Not surprisingly, the article discusses Woodall's technology.
Dr. Jerry Woodall of Purdue University told me recently that the goal for fuel cell efficiency is 75%. If a cost-effective 75% efficient fuel cell could be created, there are countless alternate energy sources which would become economically viable as a replacement for fossil fuels, including a type of "water burning" chemical process he's developed called AlGal. He told me that 75% efficient fuel cells do exist today, but they are pohibitively expensive, costing several million dollars due to the complex manufacturing process and extremely low yield. He also told me that due to the fragile nature of those devices and their single-component makeup, their operational life is measured in only a few thousand hours. If one part breaks, the entire thing becomes unusable. Imagine a $4 million fuel cell giving you only 2,000 hours of life. It cost $2,000 per hour to operate. These devices need to get down to the $100s of dollars for the total unit, with many thousands of hours of operational life before they will be widely accepted.
Woodall is on record in a
number of places calling out the Dept. of Energy for holding up the revolution. Maybe the DoE can afford to go without the latest and greatest technology, but assuming the D0D can overcome the nuclear mafia in the name of progress, the Navy should embrace the technology.
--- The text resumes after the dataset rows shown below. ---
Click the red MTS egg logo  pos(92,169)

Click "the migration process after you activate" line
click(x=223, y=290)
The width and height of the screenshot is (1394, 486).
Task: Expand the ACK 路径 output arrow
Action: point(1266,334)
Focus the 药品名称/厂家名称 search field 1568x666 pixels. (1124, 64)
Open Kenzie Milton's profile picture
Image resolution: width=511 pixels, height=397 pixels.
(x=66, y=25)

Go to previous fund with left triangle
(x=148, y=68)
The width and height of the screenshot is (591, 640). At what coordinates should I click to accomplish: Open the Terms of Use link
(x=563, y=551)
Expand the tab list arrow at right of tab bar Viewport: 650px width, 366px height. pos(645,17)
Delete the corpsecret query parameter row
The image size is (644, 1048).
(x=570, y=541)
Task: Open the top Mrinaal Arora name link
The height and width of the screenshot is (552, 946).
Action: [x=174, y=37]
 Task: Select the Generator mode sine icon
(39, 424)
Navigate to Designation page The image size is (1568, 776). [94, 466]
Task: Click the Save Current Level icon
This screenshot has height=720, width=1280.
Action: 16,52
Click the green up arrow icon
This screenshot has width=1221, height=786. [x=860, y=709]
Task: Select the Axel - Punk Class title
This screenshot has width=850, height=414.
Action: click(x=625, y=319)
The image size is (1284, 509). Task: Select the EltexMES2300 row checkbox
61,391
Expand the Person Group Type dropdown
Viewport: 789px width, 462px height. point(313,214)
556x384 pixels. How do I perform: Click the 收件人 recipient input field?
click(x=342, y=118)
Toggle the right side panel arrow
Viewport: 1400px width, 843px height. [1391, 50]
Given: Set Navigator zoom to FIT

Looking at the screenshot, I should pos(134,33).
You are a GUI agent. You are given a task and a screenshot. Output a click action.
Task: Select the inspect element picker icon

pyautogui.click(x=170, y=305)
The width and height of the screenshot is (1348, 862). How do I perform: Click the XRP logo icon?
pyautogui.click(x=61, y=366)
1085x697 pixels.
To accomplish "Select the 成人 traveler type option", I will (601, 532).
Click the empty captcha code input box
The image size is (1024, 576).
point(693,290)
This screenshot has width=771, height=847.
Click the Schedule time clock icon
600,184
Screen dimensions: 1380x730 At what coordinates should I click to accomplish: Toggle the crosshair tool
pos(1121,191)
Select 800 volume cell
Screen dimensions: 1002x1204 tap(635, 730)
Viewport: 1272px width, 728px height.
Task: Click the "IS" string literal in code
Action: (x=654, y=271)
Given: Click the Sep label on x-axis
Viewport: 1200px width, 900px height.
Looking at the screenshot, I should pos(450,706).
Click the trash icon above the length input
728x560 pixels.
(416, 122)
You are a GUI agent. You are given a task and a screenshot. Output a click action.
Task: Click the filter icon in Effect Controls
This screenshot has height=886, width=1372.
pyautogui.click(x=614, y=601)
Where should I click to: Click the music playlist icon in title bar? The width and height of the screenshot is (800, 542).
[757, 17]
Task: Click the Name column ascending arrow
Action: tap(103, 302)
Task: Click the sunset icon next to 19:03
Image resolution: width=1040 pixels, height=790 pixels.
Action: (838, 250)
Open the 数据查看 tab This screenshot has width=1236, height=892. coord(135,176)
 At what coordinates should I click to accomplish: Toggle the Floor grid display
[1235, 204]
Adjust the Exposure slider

While many people have recently advocated the US Navy moving towards conventional submarines, I'm not one of those people. This technology does not represent a significant advancement in conventional submarine technology as much as it represents an alternative fuel technology demonstrator. However, just as the Navy led the way in the development of nuclear power, particularly in producing most of the nations nuclear engineers working in the private sector today, once again the Navy has an opportunity to lead in the area of alternative fuels.
It is also a way for the Navy to get increased funding for R&D, which is currently hampered by a high shipbuilding budget requirement. The way I see it, the US Navy needs to build another USS Nautilus (SSN 571), except instead of a nuclear submarine, a conventional submarine to pioneer technologies for the 21st century. I'd call it the USS Nautilus (SS 1000).